On election day, Twitter will be the go-to place for many political junkies. Users are turning to the service for everything from reports on lines and voting issues to casting virtual ballots for their favorite candidates. An email sent to Twitter users this morning from founder and CEO Biz Stone wonders which Twitter URL -- @barackobama or @johnmccain -- will become that of the next president.
Twitter, of course, has its own filter for election coverage at Election 2008 powered by Twitter, and judging by the real-time scrolling updates, the flow of election-related Tweets is fast and furious. Its search feature also shows the U.S. election as the top of trending topics, with #votereport and "I Voted" the top two trends as of the publish time for this article.
Twitter Vote Report is a non-partisan volunteer effort based on the Twitter service that allows U.S. voters to Twitter reports from polling locations to alert other users to wait times and other voting conditions, including notification to the Election Protection Coalition if serious problems are occurring.

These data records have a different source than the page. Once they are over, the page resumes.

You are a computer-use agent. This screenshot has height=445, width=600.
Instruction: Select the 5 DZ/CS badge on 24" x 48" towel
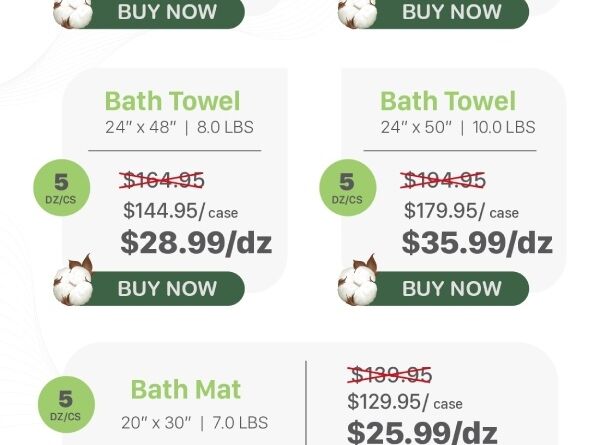click(x=62, y=188)
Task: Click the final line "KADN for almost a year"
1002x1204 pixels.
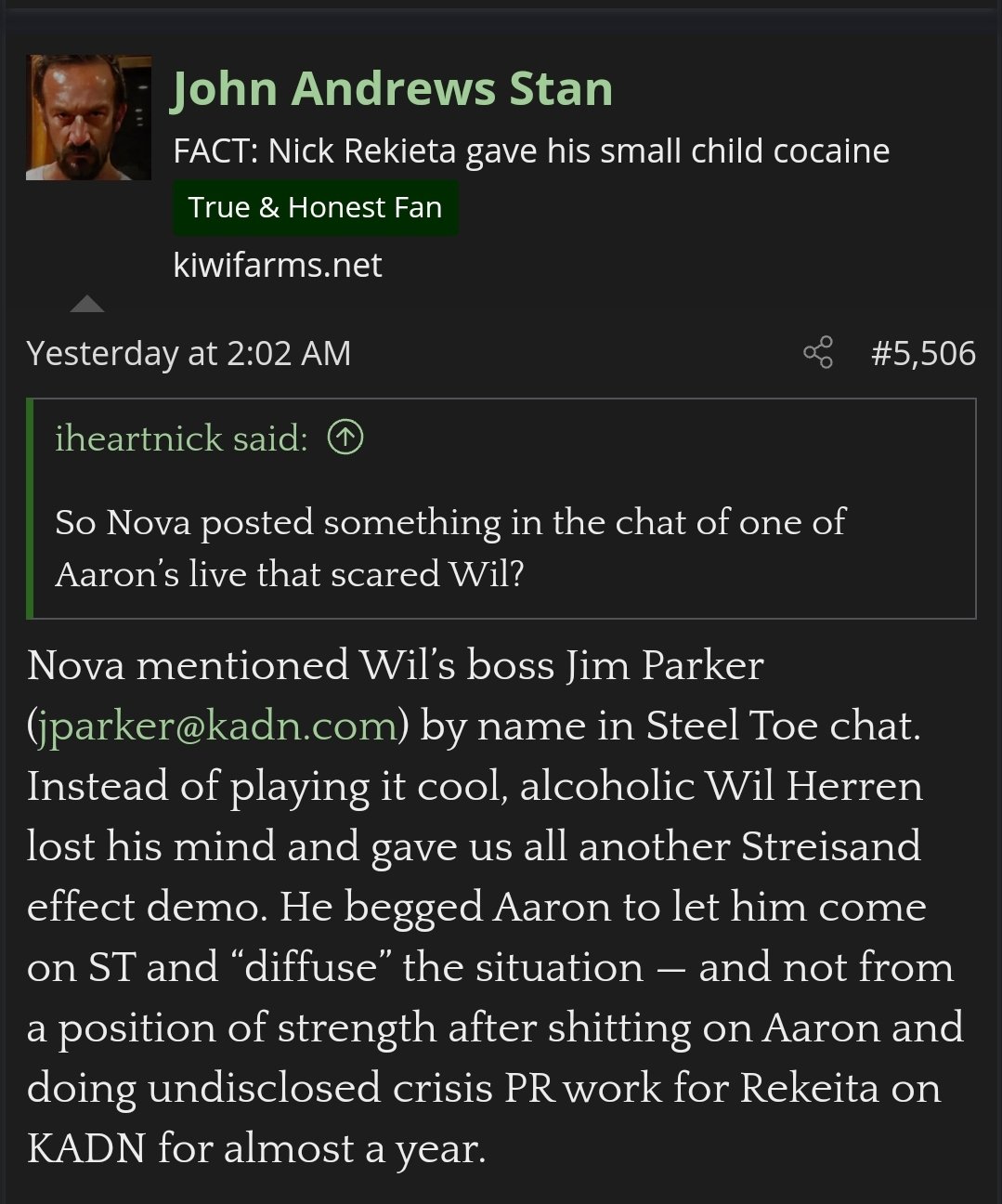Action: 256,1148

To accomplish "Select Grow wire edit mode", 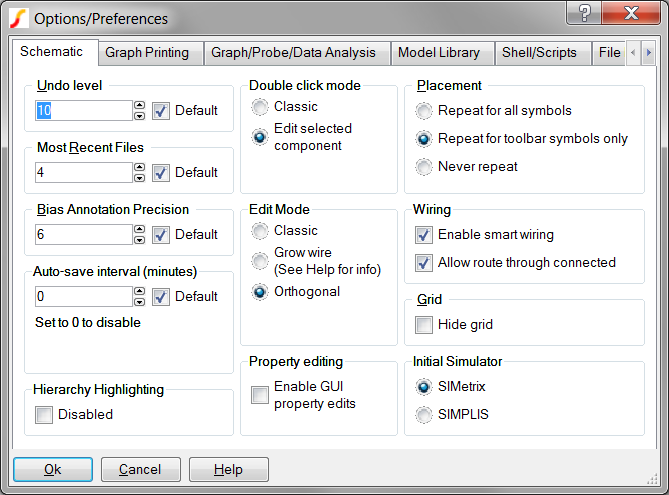I will click(x=260, y=261).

By using Twitter, SMS, or an iPhone or Android application, voters can send reports of current wait times, voting machines issues, and other news by including location information and a hashtag: #votereport.
TwitVote is an app that allows anyone with a Twitter account to "vote" regardless of U.S. voting registration status. As of 10:30 Eastern Time this morning, Senator Obama had 16,106 votes to Senator McCain's 2799. The information is, of course, completely off-kilter since it allows a world-wide vote, but at least non-U.S. citizens have a chance to make their voices heard in an election being watching around the world.
For news updates, two accounts to follow are BreakingNewsOn and Vote08. Both are broadcasting stories and updates about the election; while BreakingNewsOn broadcasts all news headline, Vote08 selects just the news reports pertaining to the election coverage.
Of course, the real question will be how well Twitter handles the load this time around. Tuesday's elections may be the biggest news day that the service has had to handle to date, and while reliability has been much improved lately, it's nevertheless going to be severely tested.